Cette loi n’a-t-elle pas également un impact sur le Data Privacy Framework, le nouvel accord transatlantique sur les données entre les États-Unis et l’Europe, signé en juillet dernier, malgré la controverse ? « La Commission avait signé le texte, en expliquant que normalement, le FISA allait être revu à la baisse. Mais non seulement, il n’est pas revu à la baisse, il est identique sur la partie 702 » – comprenez, il est prolongé jusqu’au 19 avril 2024. « Mais il serait en plus renforcé sur 504. Théoriquement, ça entraînerait un réexamen immédiat du DPF », avance le député.
En Italie aussi, un homme politique, Alessio Butti – le secrétaire d’État italien chargé de la transition numérique – s’était alarmé de l’application de la loi FISA pour les données stockées dans les data centers nationaux – en partie gérés par Google, Microsoft et Oracle. En guise de réponse, Emanuele Iannetti, en charge du « Pôle stratégique national » (le nom donné au projet de l’administration italienne d’infrastructure publique de cloud), lui avait expliqué que les données sensibles étaient, de toute façon, protégées par le chiffrement, rapportent nos confrères de Startmag, le 6 décembre.

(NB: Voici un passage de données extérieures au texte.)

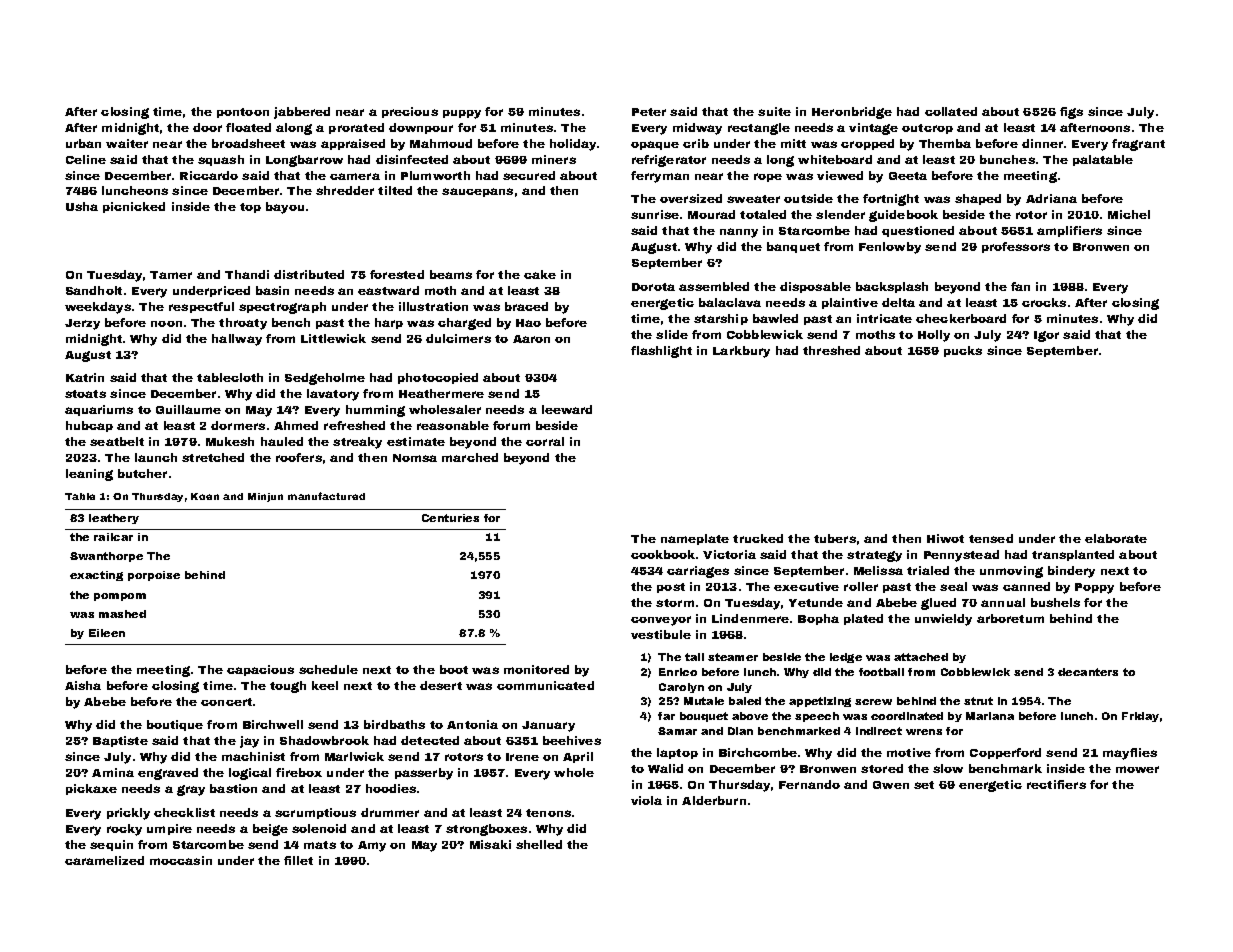  Describe the element at coordinates (863, 619) in the screenshot. I see `plated` at that location.
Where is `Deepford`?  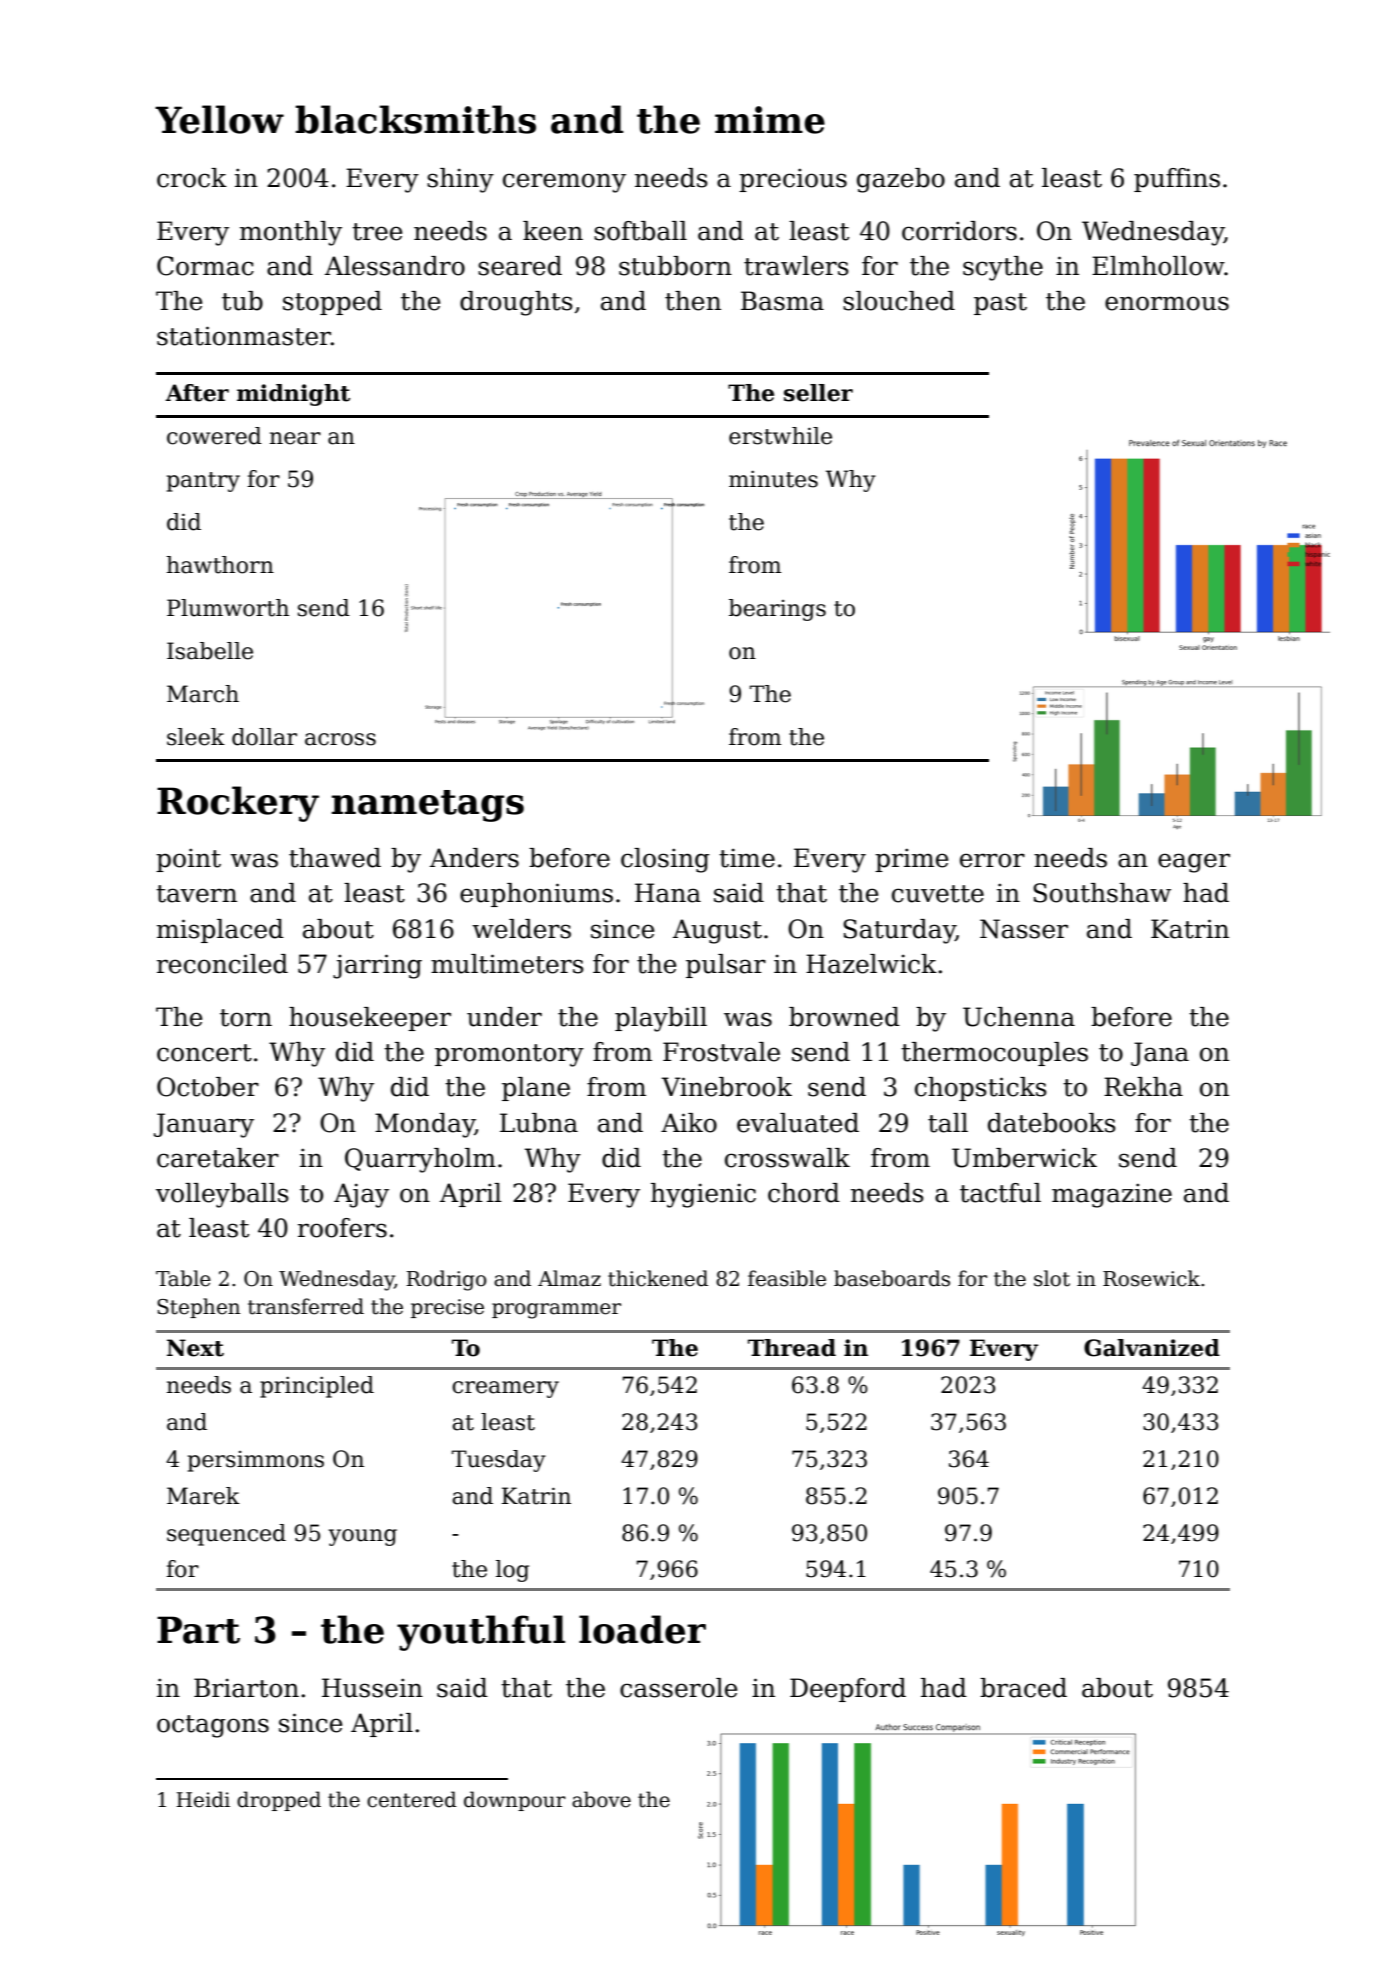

« Le chiffrement, ce n’est pas la solution ultime »
Le chiffrement pourrait-il être un moyen d’échapper à la surveillance des agences américaines ? Pas vraiment, répond Philippe Latombe. L’argument a aussi été avancé par la Première ministre, à propos du cas de la messagerie Olvid – dont les données transitent par un serveur d’Amazon, souligne Philippe Latombe. « Mais le chiffrement, ce n’est pas la solution ultime. Le chiffrement est à un début de commencement de protection. Mais ce n’est pas suffisant parce qu’on peut toujours déchiffrer. Il suffit d’y mettre de la puissance de calcul. En fait, le chiffrement, c’est un peu comme si vous mettiez une porte blindée à votre appartement. C’est plus difficile de rentrer, mais on peut quand même rentrer », résume le député.
Que faudrait-il alors faire face à la loi Fisa, et à l’application possible de cet article 504 ? « Il faut qu’on se mette d’accord sur l’EUCS (la version européenne du SecNumCloud, pour l’instant en négociation). Et il faut qu’on ait une clause d’immunité aux règles extraterritoriales (américaines) », tranche Philippe Latombe. « Le problème, c’est que l’Europe s’en fiche un peu. Or, une fois qu’on a pris un mauvais pli, c’est parti. ». Comprenez : si on accepte un tel accès, il sera difficile de revenir en arrière. Or jusqu’à présent, la Commission européenne se préoccuperait peu de cette question, estime le Parlementaire, évoquant l’idée que rien ne devrait bouger avant des mois en raison « des futures élections européennes, de la recomposition de la Commission… et de la future présidentielle américaine ». Bref, « pour résumer, on est mal ».